## TASK INSTRUCTIONS:
Reproduce the entries shown below only from the line with "Instruction: Click the user avatar icon" down to the line with "You are a computer-use agent. This", keeping both end lines and copying each one exactly.

### THE DATA

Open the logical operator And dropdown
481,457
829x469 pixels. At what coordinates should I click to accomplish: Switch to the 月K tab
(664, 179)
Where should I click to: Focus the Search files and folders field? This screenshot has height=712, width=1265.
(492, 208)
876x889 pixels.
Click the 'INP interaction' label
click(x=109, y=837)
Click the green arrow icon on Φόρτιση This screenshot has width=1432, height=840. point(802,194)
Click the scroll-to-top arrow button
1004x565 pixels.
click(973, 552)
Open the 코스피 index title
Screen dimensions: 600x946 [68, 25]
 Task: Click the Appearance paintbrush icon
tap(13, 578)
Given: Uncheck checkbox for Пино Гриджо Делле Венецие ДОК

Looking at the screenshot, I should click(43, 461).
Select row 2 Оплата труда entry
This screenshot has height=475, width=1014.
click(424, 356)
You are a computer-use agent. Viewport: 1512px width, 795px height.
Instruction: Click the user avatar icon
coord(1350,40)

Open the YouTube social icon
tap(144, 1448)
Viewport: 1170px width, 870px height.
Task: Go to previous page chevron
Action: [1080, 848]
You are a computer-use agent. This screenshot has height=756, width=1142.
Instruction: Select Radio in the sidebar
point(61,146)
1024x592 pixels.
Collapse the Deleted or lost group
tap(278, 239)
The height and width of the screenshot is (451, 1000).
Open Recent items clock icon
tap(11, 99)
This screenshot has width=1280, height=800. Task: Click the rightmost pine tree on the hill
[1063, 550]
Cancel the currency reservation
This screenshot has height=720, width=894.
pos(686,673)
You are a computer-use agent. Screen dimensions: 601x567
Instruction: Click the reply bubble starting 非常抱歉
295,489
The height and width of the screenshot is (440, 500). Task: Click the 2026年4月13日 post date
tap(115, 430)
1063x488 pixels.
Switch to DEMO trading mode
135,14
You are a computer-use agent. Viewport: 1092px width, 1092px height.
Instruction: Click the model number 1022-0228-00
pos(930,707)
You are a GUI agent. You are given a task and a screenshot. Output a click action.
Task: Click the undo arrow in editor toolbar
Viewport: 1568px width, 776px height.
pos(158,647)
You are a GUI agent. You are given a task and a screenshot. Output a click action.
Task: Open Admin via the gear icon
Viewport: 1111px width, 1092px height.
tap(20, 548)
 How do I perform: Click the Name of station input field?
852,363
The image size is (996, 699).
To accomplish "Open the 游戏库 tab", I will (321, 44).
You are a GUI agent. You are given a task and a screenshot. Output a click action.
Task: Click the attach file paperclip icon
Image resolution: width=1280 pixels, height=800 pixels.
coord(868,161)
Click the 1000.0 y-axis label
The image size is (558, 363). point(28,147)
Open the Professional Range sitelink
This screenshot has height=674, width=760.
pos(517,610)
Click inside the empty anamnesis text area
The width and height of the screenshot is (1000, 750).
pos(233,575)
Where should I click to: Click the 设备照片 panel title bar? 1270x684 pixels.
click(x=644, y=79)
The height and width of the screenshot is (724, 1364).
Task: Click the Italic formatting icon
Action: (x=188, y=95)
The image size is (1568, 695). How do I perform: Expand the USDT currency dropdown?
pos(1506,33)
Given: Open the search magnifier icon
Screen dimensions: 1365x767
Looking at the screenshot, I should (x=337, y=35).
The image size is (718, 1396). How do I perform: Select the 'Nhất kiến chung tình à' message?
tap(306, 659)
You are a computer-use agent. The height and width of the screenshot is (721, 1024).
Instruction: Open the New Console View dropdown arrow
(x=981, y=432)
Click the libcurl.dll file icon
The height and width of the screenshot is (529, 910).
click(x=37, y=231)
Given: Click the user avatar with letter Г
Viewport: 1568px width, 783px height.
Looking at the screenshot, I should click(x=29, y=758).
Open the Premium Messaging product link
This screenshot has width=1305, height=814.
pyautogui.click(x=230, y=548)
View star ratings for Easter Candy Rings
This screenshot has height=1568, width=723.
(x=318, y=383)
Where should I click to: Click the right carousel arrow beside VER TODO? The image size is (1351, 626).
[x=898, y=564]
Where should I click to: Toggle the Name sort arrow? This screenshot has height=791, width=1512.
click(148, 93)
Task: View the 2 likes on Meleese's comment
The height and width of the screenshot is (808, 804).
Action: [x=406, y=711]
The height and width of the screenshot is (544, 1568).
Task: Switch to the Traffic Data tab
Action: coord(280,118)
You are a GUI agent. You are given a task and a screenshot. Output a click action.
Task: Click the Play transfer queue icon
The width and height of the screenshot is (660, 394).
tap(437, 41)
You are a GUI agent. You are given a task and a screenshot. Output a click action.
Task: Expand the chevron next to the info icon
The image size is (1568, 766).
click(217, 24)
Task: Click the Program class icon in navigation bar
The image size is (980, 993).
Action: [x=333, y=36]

######

## YOUR SOLUTION:
Instruction: Click the user avatar icon
coord(1350,40)

Open the YouTube social icon
tap(144, 1448)
Viewport: 1170px width, 870px height.
Task: Go to previous page chevron
Action: [1080, 848]
You are a computer-use agent. This screenshot has height=756, width=1142.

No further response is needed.